Texto de estudio —
============

Nicola Conte: arqueología musical para un nuevo humanismo
La contaminación lumínica del mundo digital ha proyectado sombras sobre el alma. Ante esta realidad, la música emerge como un refugio para trascender el entorno artificial y permitir que la luz interior brille de nuevo. Se trata de bailar bajo ritmos ancestrales —aquellos que apelan a la unidad—, permitiendo que la autenticidad sea la lámpara que ilumine la vida.

Umoja es más que una palabra: es un concepto y, desde finales de junio, un álbum. "Proviene del suajili, una antigua lengua africana, y conlleva el significado de unidad, armonía y conexión espiritual". Las palabras son de Nicola Conte, la mente detrás de la obra, quien explica las razones del título: "Soy un artista afrocéntrico. Quiero decir, todos le debemos mucho a África. Debido a mi carrera, he conocido a mucha gente africana y me di cuenta de que aún conservan un enfoque de la vida más natural, el cual nosotros hemos perdido. Creo sinceramente que debemos aprender de los países que no han olvidado su herencia y sus raíces".
En el universo artístico de Nicola Conte, entrelazar sonidos y géneros es una práctica habitual. Su trayectoria como productor y DJ lo han posicionado como un arqueólogo musical. "Este álbum tiene diferentes fuentes de inspiración. Intentamos combinar mucha energía positiva; hay trazas de spiritual jazz, funk y soul". Los ritmos y las letras en Umoja funcionan como una invitación constante a despertar y construir una nueva realidad. "Retrata una idea diferente de la sociedad, de la relación entre las personas y de la búsqueda de la libertad. La música encarna todos estos conceptos. Muchos de estos sentimientos no están representados en el arte actual, lo cual es una gran pérdida. Por eso intenté sugerir otros caminos".
A lo largo de diez temas, el guitarrista italiano teje una conexión entre continentes donde el resultado se traduce en un concepto poderoso: la luz. "Las canciones tienen un trasfondo humanista y político. Esta grabación sugiere una forma de vida distinta: un día a día basado en la unidad entre todas las sociedades. Queremos transmitir una impresión de luz solar". Hay sol de principio a fin, incluso en las pistas que parecen transitar la penumbra; en su espectro musical, la oscuridad siempre termina por disolverse en la claridad.

============

Tareas del ejercicio —
(a) Resuma en dos oraciones el texto sobre Nicola Conte.
(b) Transcriba sin cambios el fragmento del texto sobre Nicola Conte que comienza en "Nicola Conte: arqueología" y termina en "ilumine la vida.".
Los datos no guardan relación alguna con el texto sobre Nicola Conte ni con las tareas.

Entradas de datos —
============

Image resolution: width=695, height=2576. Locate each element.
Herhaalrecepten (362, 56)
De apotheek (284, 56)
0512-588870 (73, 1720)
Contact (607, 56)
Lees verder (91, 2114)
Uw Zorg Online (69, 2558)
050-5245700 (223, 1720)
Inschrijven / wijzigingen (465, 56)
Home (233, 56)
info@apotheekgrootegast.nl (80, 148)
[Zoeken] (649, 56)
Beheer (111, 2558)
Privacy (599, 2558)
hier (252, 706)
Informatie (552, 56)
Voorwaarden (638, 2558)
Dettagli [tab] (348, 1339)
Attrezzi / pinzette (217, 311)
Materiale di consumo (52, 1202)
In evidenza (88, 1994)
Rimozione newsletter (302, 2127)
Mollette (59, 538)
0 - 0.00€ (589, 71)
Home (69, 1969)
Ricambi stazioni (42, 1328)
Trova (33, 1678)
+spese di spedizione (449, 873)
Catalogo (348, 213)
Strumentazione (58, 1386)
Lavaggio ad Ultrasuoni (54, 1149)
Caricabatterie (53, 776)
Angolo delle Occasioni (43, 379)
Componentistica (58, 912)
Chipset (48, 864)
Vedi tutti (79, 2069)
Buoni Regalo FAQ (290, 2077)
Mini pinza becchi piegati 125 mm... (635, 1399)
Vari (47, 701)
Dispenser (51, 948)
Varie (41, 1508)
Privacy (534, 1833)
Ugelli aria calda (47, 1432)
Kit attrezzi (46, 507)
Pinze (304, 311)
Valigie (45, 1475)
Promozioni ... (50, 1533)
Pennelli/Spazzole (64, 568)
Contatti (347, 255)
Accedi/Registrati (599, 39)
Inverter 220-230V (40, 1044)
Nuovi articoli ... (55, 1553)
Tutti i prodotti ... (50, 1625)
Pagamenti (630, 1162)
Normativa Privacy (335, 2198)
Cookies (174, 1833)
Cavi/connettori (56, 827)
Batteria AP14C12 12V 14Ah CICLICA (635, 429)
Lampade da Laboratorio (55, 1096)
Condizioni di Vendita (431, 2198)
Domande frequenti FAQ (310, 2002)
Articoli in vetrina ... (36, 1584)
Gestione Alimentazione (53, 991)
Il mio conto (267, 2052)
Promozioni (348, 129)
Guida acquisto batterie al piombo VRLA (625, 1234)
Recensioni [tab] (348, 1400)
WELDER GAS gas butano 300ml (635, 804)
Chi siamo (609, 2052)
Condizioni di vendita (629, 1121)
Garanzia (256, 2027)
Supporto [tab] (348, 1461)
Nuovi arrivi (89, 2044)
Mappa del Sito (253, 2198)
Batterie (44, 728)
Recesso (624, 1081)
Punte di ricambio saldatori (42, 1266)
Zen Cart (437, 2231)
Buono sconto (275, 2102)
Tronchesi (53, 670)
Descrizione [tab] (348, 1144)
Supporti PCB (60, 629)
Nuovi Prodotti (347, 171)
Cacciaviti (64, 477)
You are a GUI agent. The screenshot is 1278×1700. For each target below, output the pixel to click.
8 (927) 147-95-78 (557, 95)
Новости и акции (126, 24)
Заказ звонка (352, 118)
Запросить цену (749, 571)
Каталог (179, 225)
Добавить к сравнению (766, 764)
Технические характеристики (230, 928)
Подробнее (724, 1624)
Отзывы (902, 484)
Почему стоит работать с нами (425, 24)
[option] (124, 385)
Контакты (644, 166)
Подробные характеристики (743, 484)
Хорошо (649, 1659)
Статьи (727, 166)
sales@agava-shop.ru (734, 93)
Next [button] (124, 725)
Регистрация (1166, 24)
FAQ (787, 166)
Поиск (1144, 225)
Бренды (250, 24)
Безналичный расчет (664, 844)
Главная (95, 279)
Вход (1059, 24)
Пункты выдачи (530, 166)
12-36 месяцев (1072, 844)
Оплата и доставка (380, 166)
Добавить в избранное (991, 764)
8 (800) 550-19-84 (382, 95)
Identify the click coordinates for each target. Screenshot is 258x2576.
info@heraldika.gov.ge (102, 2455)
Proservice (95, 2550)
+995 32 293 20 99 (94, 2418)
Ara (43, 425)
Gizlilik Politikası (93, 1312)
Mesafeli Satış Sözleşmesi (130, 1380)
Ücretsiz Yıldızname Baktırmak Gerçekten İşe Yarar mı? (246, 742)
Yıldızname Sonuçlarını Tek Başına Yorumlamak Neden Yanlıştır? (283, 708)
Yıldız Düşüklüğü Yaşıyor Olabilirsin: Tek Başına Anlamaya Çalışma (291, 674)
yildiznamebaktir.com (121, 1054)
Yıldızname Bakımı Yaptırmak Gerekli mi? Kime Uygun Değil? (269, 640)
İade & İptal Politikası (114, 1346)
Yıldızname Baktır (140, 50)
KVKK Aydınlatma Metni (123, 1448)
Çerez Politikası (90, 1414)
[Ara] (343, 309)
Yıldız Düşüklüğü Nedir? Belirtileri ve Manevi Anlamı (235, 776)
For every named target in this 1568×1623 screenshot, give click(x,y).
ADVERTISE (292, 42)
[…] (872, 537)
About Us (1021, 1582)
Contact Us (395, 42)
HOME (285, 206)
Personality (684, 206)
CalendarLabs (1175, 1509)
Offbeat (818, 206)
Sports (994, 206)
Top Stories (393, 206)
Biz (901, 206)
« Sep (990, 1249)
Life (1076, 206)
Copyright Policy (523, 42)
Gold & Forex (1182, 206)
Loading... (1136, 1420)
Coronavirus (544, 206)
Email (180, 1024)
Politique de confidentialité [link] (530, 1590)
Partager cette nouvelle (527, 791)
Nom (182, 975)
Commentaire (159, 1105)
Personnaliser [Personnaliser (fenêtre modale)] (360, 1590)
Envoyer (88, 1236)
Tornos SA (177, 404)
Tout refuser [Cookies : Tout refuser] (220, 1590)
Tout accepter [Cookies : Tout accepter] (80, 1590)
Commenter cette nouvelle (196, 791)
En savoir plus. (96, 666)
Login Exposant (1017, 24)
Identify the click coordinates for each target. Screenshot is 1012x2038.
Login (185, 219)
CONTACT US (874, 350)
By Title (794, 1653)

============

Respuestas de la actividad —
(a) Umoja, el álbum de Nicola Conte disponible desde finales de junio, toma su título de una palabra suajili que significa unidad, armonía y conexión espiritual, y responde a la convicción del artista, que se define como afrocéntrico, de que debemos aprender de los países que no han olvidado su herencia y sus raíces. En diez temas con trazas de spiritual jazz, funk y soul, el guitarrista italiano propone una forma de vida basada en la unidad entre todas las sociedades y busca transmitir una impresión de luz solar.

(b)
Nicola Conte: arqueología musical para un nuevo humanismo
La contaminación lumínica del mundo digital ha proyectado sombras sobre el alma. Ante esta realidad, la música emerge como un refugio para trascender el entorno artificial y permitir que la luz interior brille de nuevo. Se trata de bailar bajo ritmos ancestrales —aquellos que apelan a la unidad—, permitiendo que la autenticidad sea la lámpara que ilumine la vida.